Vieles bleibt notabene auch gleich. Es ist sogar erstaunlich, wie stabil die Wetterlage im beschaulichen «Züri» ist. Zum Glück gibt es in regelmässigen Abständen auch «Störungen». Und als solche dürften auch die jetzt aufbereiteten Kunst-Ereignisse gelten. Der Akt des Zurückschauens allerdings birgt immer die Gefahr der Romantisierung. In diese Nostalgie-Falle sind sowohl das Kuratorenduo Bice Curiger (damals eine der Protagonistinnen der Szene) und Stefan Zweifel (ein eloquenter Beobachter post factum) wie auch die Grafikerin und Buchgestalterin Marie Lusa nicht getappt. Vielmehr schaffen sie es, dem Publikum in der Retrospektive und mit der Publikation ein Zeitdokument zu präsentieren, das nicht nur wehmütig in die Vergangenheit blickt, sondern auch als Reverenz an das Ewig-Wilde in uns zu lesen ist. 

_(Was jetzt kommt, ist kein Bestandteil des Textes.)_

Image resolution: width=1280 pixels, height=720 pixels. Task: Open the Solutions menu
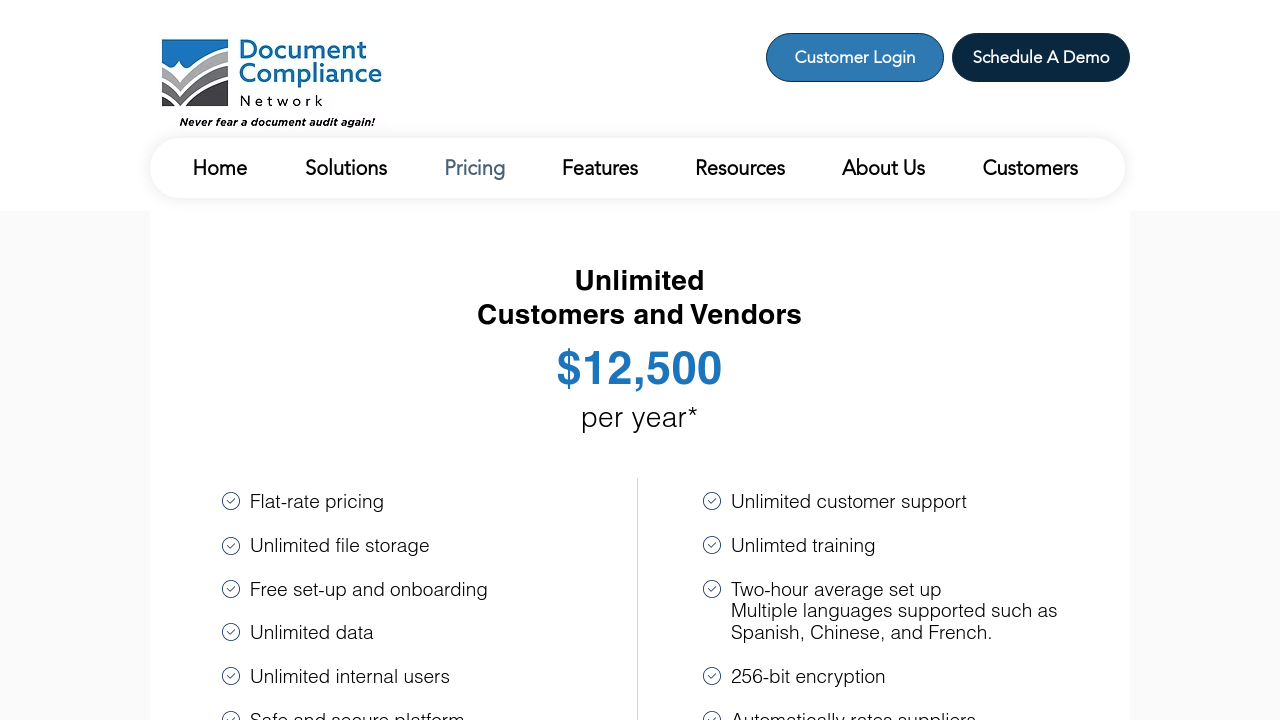346,168
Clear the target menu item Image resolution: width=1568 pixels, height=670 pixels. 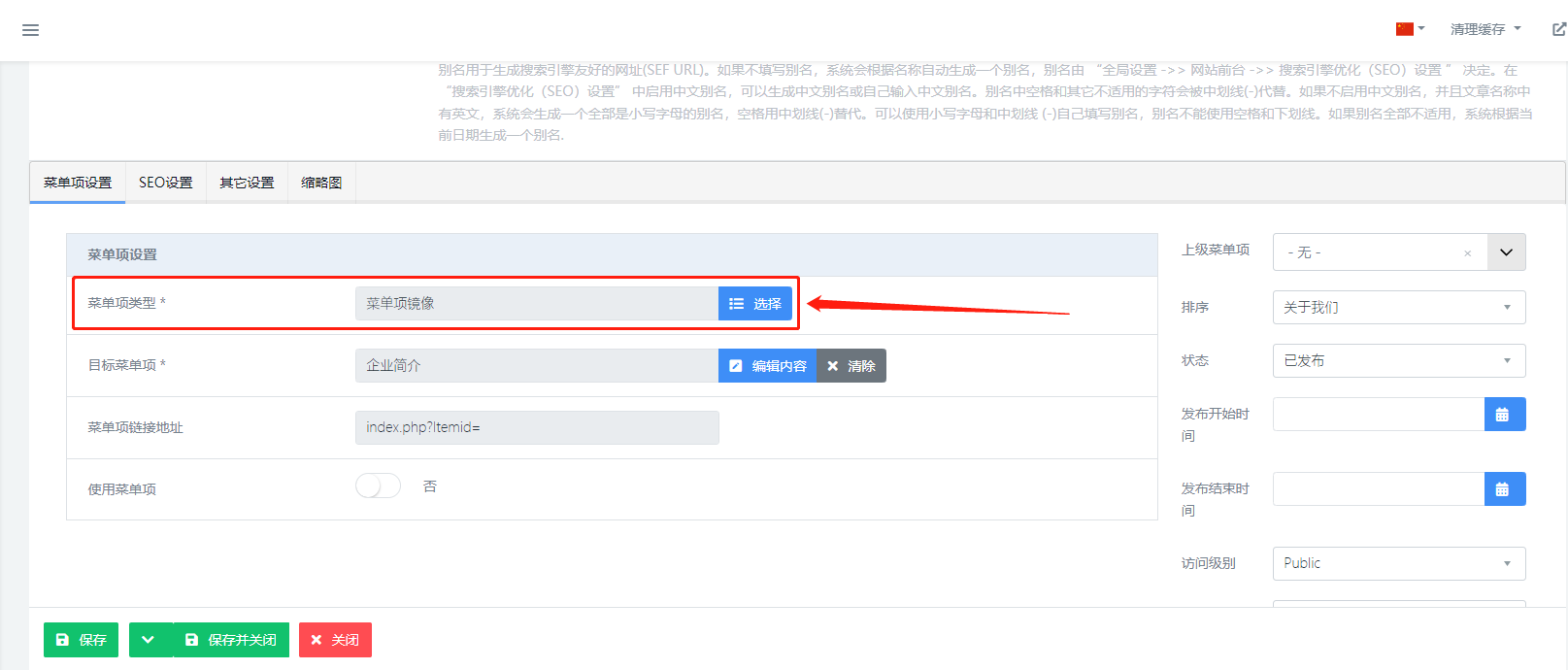point(851,366)
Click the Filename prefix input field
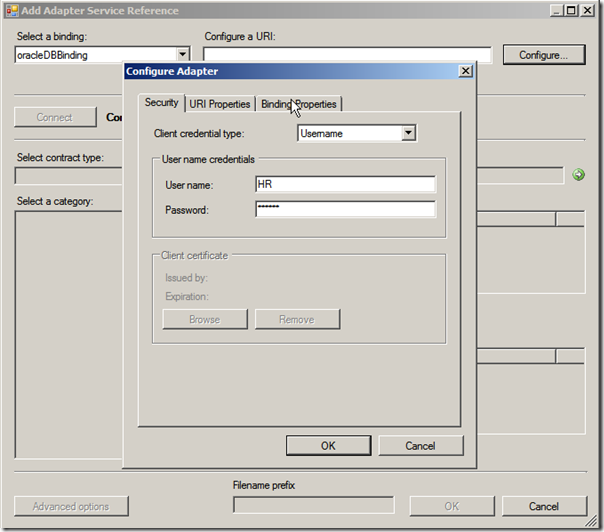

Silvia Zanotta, Mothers Ruin, Monsterkonzert 1980 (Foto: Koni Nordmann)

Die beiden Schauen «Frauen sehen Frauen» (1975) und «Saus und Braus. Stadtkunst» (1980) markierten damals einen Bruch mit einem biederen und konservativen Zürich. Dieser Aufbruch wurde vornehmlich von Frauen getragen und zwar ohne dogmatischen Überbau. Man spürt dieses lustvolle Aufbegehren, den ungestümen und zugleich spielerischen Wunsch, zu experimentieren und sich nicht an Regeln halten zu müssen – auch an kulturelle Codes –, auch im Buch sehr schön. Wir tauchen ab in die Wildnis der Bilder und werden mit den Buchstaben wieder in die Reflexionsebene geholt. Diese anregende Form der Lektüre gelingt dank einer sorgfältigen Dramaturgie. Historisches Bildmaterial – Ausstellungsansichten und andere Fotografien – wechseln sich ab mit kurzen Statements und Essays. Die furchtlose Durchmischung – etwa die zentrale Rolle von Happenings und Musik für die Kunstszene – ist charakteristisch für diese Phase des Zürcher Kulturlebens und prägt sinnigerweise auch den Look und die Erzählform des Buches. 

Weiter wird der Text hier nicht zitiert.